*** Opening Data provided ***

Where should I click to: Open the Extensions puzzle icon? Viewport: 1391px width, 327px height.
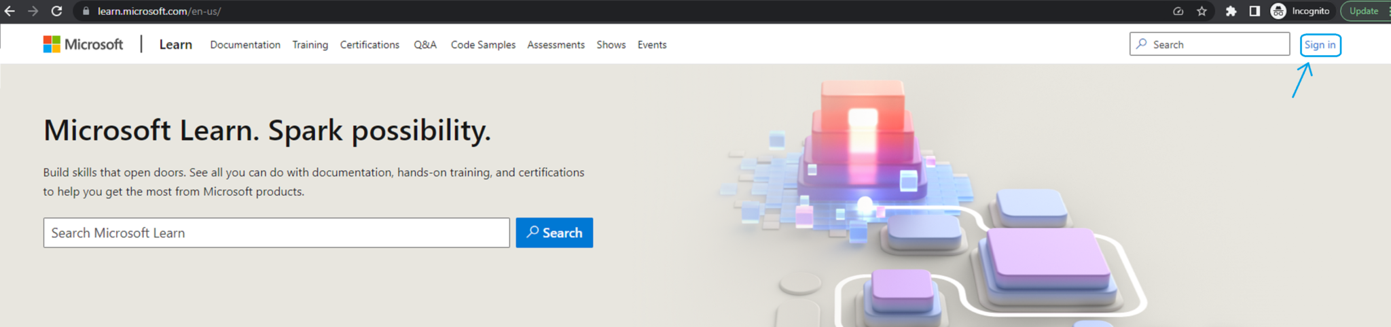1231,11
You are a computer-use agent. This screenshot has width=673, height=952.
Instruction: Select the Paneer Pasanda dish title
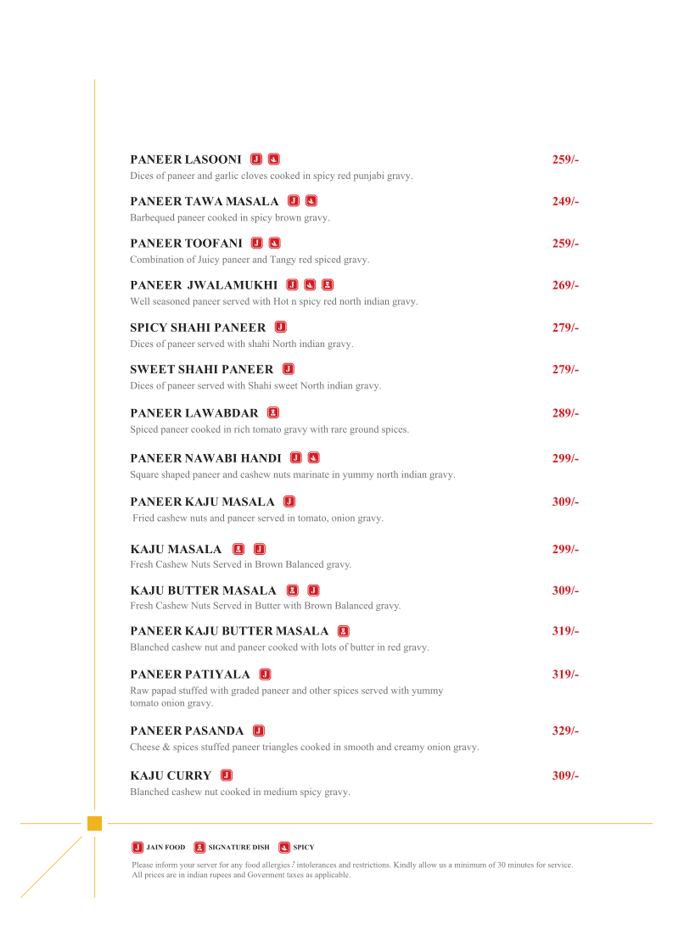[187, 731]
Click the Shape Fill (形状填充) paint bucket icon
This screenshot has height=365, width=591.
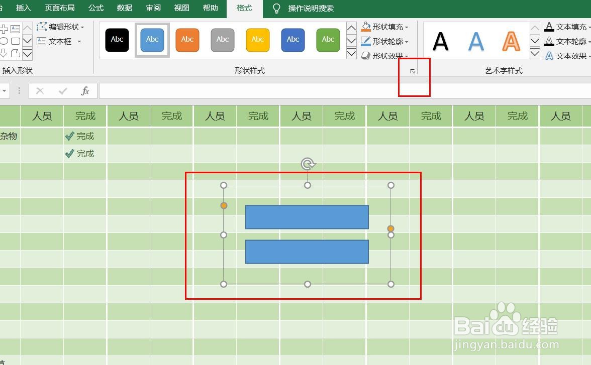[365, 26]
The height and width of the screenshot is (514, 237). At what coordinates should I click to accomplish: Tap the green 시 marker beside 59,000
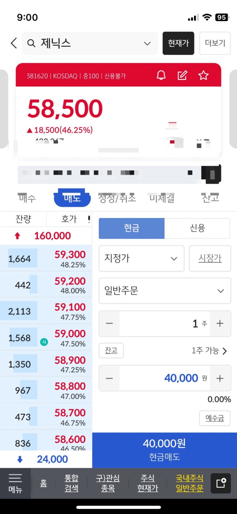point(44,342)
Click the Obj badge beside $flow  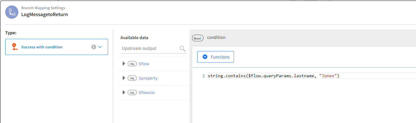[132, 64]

*** Closing Data provided ***
*** Opening Data provided ***

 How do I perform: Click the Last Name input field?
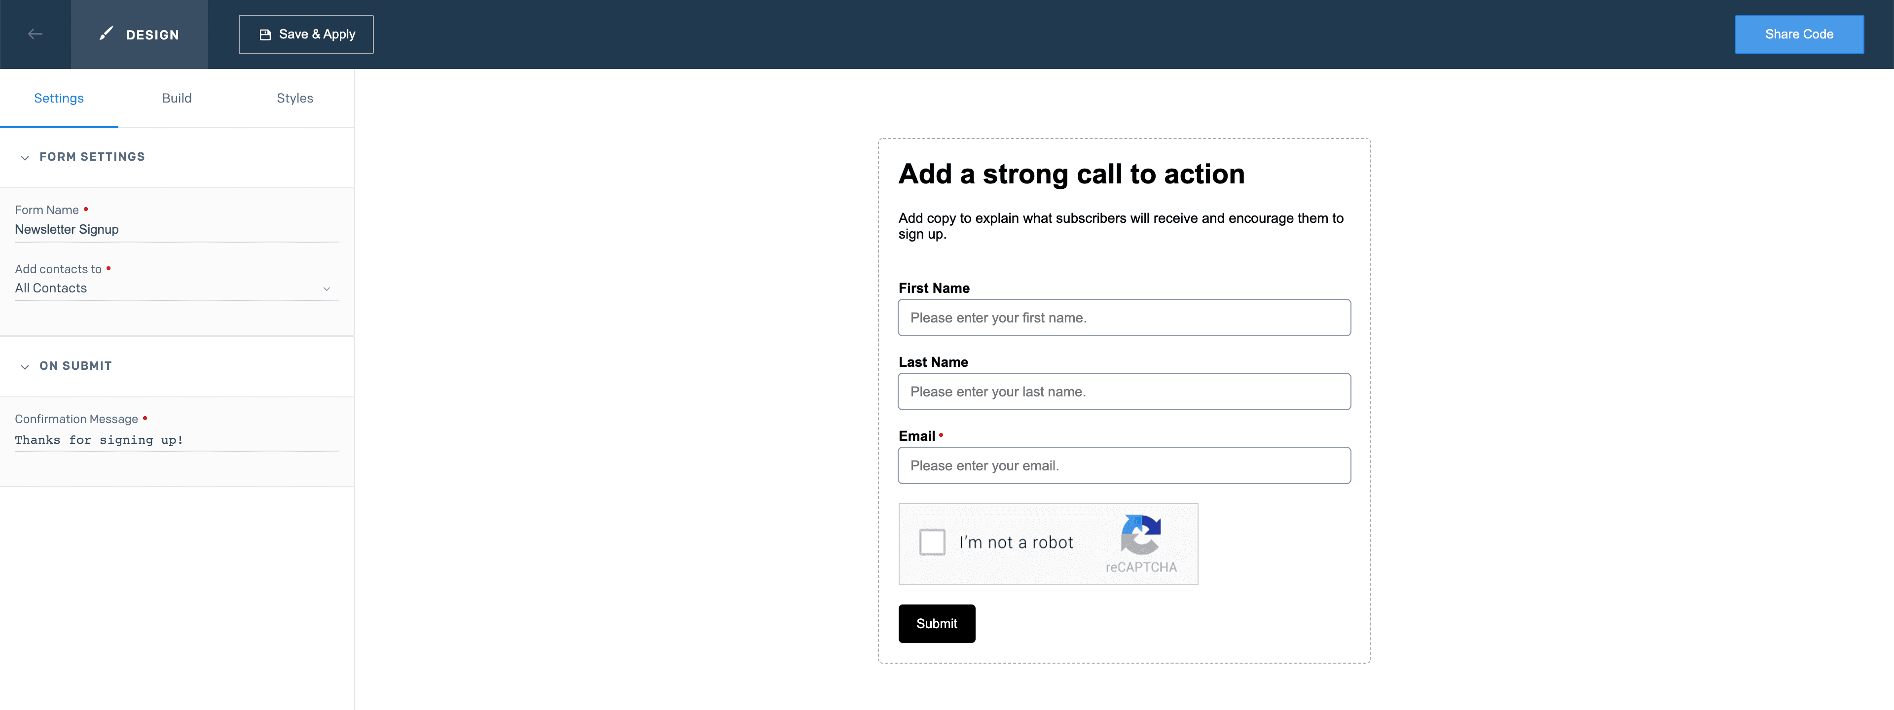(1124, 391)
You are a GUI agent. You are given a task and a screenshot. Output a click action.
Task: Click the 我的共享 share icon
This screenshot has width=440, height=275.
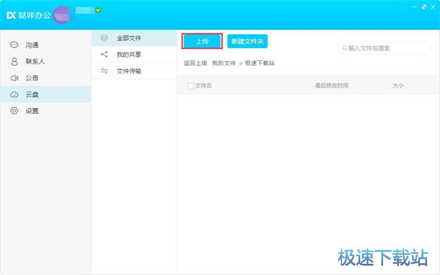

*** Closing Data provided ***
*** Opening Data provided ***

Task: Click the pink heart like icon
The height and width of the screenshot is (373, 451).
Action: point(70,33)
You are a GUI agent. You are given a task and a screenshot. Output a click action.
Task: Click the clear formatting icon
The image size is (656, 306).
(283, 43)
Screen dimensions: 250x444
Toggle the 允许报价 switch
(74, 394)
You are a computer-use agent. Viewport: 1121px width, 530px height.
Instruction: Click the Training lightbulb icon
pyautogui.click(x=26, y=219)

*** Closing Data provided ***

Go through the listing above and write out exactly the lines starting with the one holding "Task: Click the 我的共享 share icon" and running through the one holding "This screenshot has width=440, height=275.", ends included, and no others.

Task: Click the 我的共享 share icon
This screenshot has width=440, height=275.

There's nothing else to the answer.